Assigned task. Type out the full set of entries again, unchanged.

Data extracts.
★ ★ ★ ★ ★
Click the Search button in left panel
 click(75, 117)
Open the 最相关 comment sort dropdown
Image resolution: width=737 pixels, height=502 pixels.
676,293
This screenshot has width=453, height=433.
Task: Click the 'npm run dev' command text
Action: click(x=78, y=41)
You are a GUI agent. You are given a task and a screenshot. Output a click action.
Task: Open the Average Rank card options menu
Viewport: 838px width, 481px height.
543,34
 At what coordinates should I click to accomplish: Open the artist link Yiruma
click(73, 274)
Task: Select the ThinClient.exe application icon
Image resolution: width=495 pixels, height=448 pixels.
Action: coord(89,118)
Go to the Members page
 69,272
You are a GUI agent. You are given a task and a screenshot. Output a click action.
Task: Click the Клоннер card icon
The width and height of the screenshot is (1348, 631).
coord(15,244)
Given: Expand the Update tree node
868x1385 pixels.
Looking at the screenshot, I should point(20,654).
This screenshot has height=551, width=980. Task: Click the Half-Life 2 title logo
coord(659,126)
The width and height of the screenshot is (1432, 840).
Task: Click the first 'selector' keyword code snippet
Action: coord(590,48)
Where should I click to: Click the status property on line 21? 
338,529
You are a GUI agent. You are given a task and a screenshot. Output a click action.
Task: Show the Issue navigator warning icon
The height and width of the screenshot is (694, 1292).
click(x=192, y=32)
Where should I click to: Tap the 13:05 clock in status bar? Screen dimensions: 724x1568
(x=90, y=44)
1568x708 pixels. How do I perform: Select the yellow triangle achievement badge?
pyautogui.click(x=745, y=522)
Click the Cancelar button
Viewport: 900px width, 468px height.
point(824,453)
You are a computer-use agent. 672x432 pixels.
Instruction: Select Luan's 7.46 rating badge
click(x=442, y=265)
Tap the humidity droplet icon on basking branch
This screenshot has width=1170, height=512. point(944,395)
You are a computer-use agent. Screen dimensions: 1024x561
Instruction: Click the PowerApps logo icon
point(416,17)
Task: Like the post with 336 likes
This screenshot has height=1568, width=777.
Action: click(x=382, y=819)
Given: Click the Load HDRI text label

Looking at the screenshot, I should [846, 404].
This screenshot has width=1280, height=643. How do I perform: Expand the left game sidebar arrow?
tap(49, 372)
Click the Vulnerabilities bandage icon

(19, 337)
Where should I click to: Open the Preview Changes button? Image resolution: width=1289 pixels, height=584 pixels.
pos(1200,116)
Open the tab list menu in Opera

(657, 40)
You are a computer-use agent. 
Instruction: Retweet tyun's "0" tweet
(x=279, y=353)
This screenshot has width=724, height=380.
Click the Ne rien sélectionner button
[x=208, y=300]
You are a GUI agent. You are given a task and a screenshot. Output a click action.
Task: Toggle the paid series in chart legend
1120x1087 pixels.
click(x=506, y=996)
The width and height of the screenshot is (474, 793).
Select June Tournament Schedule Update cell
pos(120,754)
★ ★ ★ ★ ★
Answer to this exercise.
Click the Search button in left panel
 click(75, 117)
Open the 最相关 comment sort dropdown
Image resolution: width=737 pixels, height=502 pixels.
676,293
This screenshot has width=453, height=433.
Task: Click the 'npm run dev' command text
Action: click(x=78, y=41)
You are a GUI agent. You are given a task and a screenshot. Output a click action.
Task: Open the Average Rank card options menu
Viewport: 838px width, 481px height.
543,34
 At what coordinates should I click to accomplish: Open the artist link Yiruma
click(73, 274)
Task: Select the ThinClient.exe application icon
Image resolution: width=495 pixels, height=448 pixels.
Action: coord(89,118)
Go to the Members page
 69,272
You are a GUI agent. You are given a task and a screenshot. Output a click action.
Task: Click the Клоннер card icon
The width and height of the screenshot is (1348, 631).
coord(15,244)
Given: Expand the Update tree node
868x1385 pixels.
Looking at the screenshot, I should point(20,654).
This screenshot has height=551, width=980. Task: Click the Half-Life 2 title logo
coord(659,126)
The width and height of the screenshot is (1432, 840).
Task: Click the first 'selector' keyword code snippet
Action: coord(590,48)
Where should I click to: Click the status property on line 21? 
338,529
You are a GUI agent. You are given a task and a screenshot. Output a click action.
Task: Show the Issue navigator warning icon
The height and width of the screenshot is (694, 1292).
click(x=192, y=32)
Where should I click to: Tap the 13:05 clock in status bar? Screen dimensions: 724x1568
(x=90, y=44)
1568x708 pixels. How do I perform: Select the yellow triangle achievement badge?
pyautogui.click(x=745, y=522)
Click the Cancelar button
Viewport: 900px width, 468px height.
point(824,453)
You are a computer-use agent. 672x432 pixels.
Instruction: Select Luan's 7.46 rating badge
click(x=442, y=265)
Tap the humidity droplet icon on basking branch
This screenshot has width=1170, height=512. point(944,395)
You are a computer-use agent. Screen dimensions: 1024x561
Instruction: Click the PowerApps logo icon
point(416,17)
Task: Like the post with 336 likes
This screenshot has height=1568, width=777.
Action: click(x=382, y=819)
Given: Click the Load HDRI text label

Looking at the screenshot, I should [846, 404].
This screenshot has width=1280, height=643. How do I perform: Expand the left game sidebar arrow?
tap(49, 372)
Click the Vulnerabilities bandage icon

(19, 337)
Where should I click to: Open the Preview Changes button? Image resolution: width=1289 pixels, height=584 pixels.
pos(1200,116)
Open the tab list menu in Opera

(657, 40)
You are a computer-use agent. 
Instruction: Retweet tyun's "0" tweet
(x=279, y=353)
This screenshot has width=724, height=380.
Click the Ne rien sélectionner button
[x=208, y=300]
You are a GUI agent. You are given a task and a screenshot. Output a click action.
Task: Toggle the paid series in chart legend
1120x1087 pixels.
click(x=506, y=996)
The width and height of the screenshot is (474, 793).
Select June Tournament Schedule Update cell
pos(120,754)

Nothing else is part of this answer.